[INSTRUCTIONS TO FOLLOW] Copy out each of the following items word for word, keeping every line exactly as it appears.

───── DATASET RECORDS ─────

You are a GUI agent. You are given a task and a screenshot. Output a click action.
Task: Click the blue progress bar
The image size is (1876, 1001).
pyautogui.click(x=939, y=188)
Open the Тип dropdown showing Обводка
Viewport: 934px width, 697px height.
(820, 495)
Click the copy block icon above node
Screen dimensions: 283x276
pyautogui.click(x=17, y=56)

─────

[WRITTEN SOLUTION]
You are a GUI agent. You are given a task and a screenshot. Output a click action.
Task: Click the blue progress bar
The image size is (1876, 1001).
pyautogui.click(x=939, y=188)
Open the Тип dropdown showing Обводка
Viewport: 934px width, 697px height.
(820, 495)
Click the copy block icon above node
Screen dimensions: 283x276
pyautogui.click(x=17, y=56)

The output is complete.